Something to consider on those vacation messages: I was just sent some random Halliburton employee’s cell phone number. Not that I have any use for it, but would you hand out your cell number to any random person on the Internet? I know I wouldn’t!

I just came across an article on non-password authentication that refers back to an April 2004 survey of office workers which found that “71% were willing to part with their password for a chocolate bar.”

Wow. I know they say everyone has their price, but this is ridiculous.

It reminds me of the comic book Underworld Unleashed, in which a demon approached various DC villains offering to give them enhanced powers in exchange for their souls. The Joker sold his soul in exchange for… a box of cigars. “They’re cubans!” he explained.

Another good one: “I work in a financial call centre, our password changes daily, but I do not have a problem remembering it as it is written on the board so that every one can see it.”

Un. be. lievable.

CNET posted an article today, Concern grows over browser security, about the rise in browser-based attacks (mostly spoofed sites for phishing, but also attempts to install viruses and other malware through web browser security holes).

What’s interesting about the article is that nowhere does it mention Mozilla, Opera or Safari.

Could it be that attacks through these browsers are less common than attacks through Internet Explorer, even adjusted for market share? (Sure, IE has more than 90%, but there are a lot of people using the others.)

Or could it be that the author has succumbed to the “Web Browser = MSIE” belief?

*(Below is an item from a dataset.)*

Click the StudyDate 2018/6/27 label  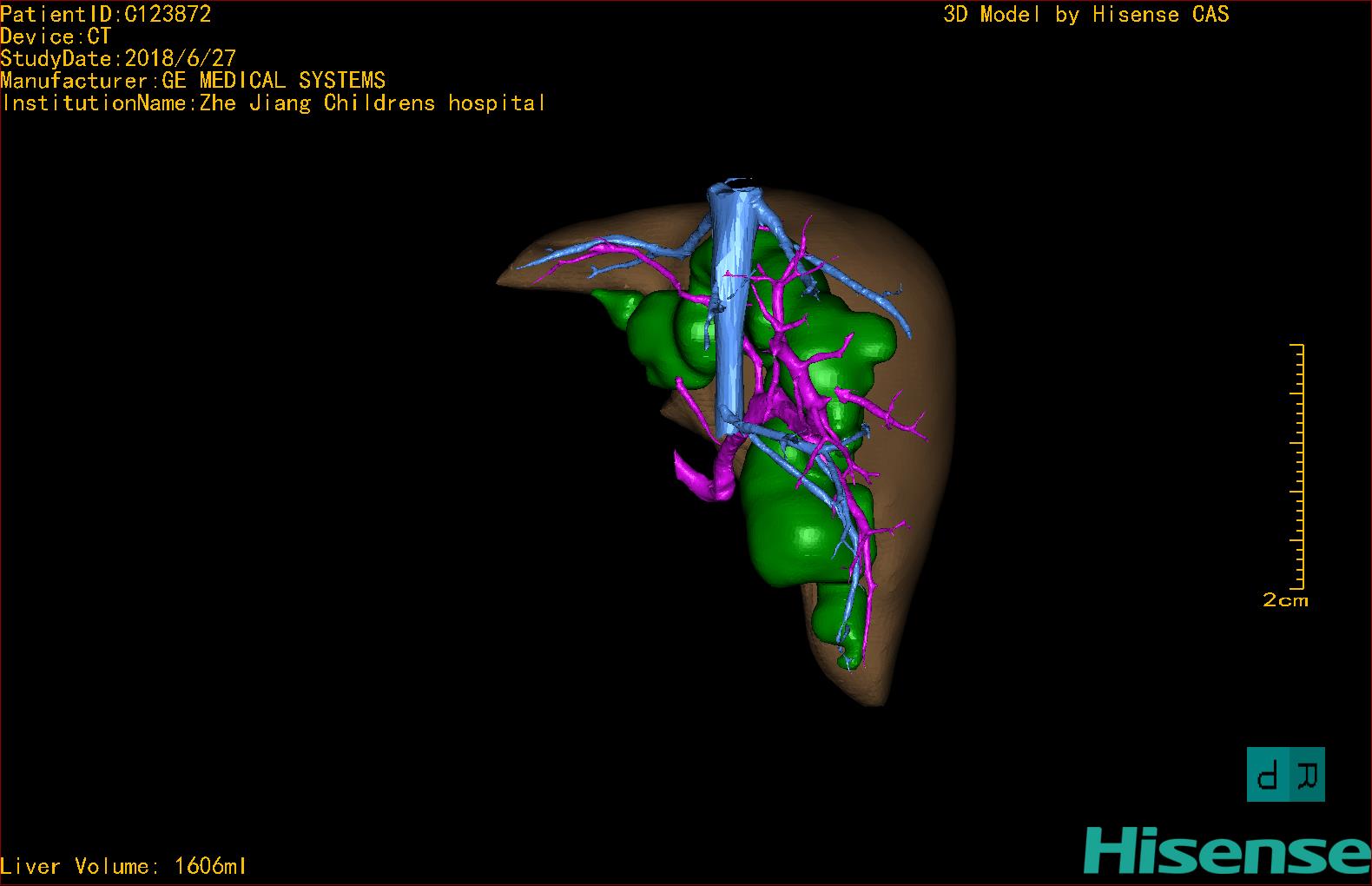(118, 58)
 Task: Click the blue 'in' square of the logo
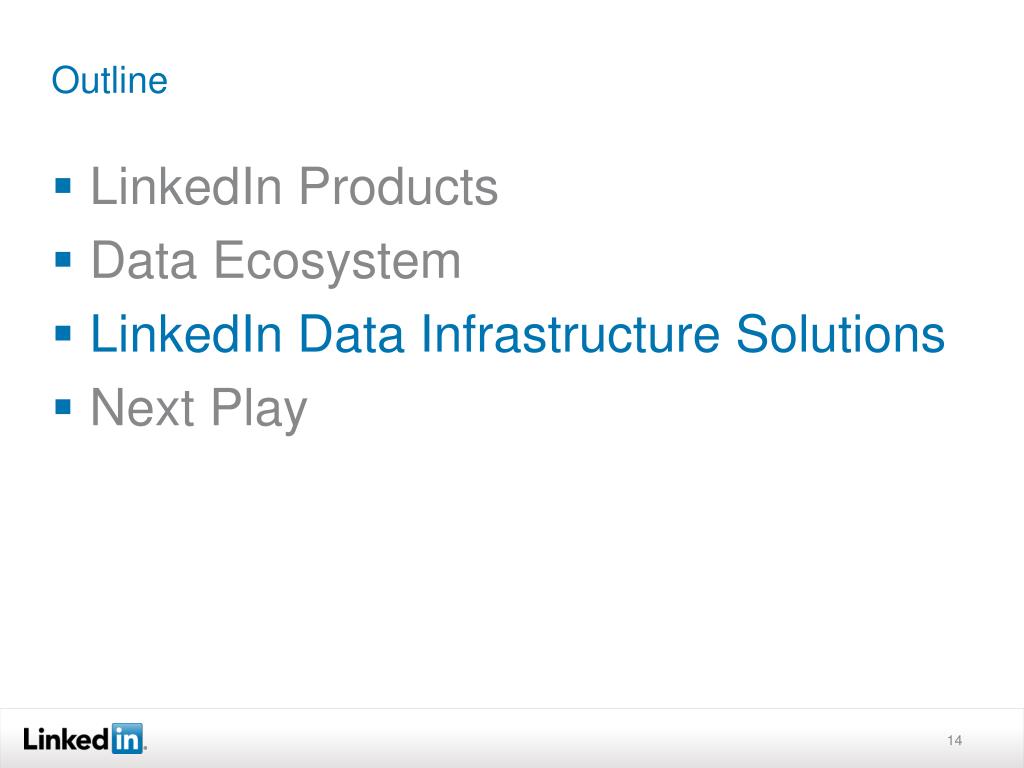coord(127,739)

If nothing else, you’d think that their statistics would have a bit more information, but it’s a single number for “browser” attacks. Nothing more detailed than that.

To be fair, the press release doesn’t provide any better numbers. In fact, it mentions no browser by name at all. (One can hope their data is a bit more detailed, but the purpose of the study appears to have been to identify trends in types of attacks, not in the software targeted.) And yet IE is the only browser CNET mentions, despite the alternatives’ better security records.

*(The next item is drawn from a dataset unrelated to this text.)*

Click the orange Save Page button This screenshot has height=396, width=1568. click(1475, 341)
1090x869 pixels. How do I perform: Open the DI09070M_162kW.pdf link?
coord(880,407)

Apparently a security firm has discovered a way to trick Mac OS X into running a trojan horse. The technique involves creating a data file, but embedding a Carbon program in it. (Carbon is a programming interface aimed at making it easy to convert older Mac applications to run on Mac OS X without switching into Classic mode.)

According to Intego, Finder will see only the file type data display a spoofed icon identifying the file as (in their example) an MP3, but actually double-clicking on the file will cause the OS to notice the program code and run it. Their proof-of-concept code runs itself, then opens the file in iTunes in order to avoid looking suspicious.

This is very similar to a (fixed, but still present in a zillion unpatched systems) bug in Internet Explorer for Windows that was exploited by many mass-mailing viruses. In that case, IE would decide whether a file was safe by checking the MIME type sent by the server, then use the file extension to decide how to load the file. Viruses would generate messages embedding supposed MIDI files that Outlook would try to play, but instead of handing it to a MIDI player, it would ask the OS to open the file. Without the MIME info, Windows would see it was a program file and run the virus.

If this is confirmed, it will probably not be a vector for e-mail viruses, because the standard mail and web apps for Mac OS X don’t automatically run things the way Outlook, Outlook Express and Internet Explorer do.

No, the real danger will be viruses that spread through peer-to-peer file sharing networks. Download a supposed MP3 off of Gnutella, open up your music folder, double-click on it, and you’re infected.

Apple has said they “are aware of the potential issue… and are working proactively to investigate it.”

(Why is this news? Because it’s Apple, and because it’s so similar to a popular virus vector in Windows. Exploitable vulnerabilities are found so often in Windows I hardly blink.)

Updated slightly based on some real analysis (see comments).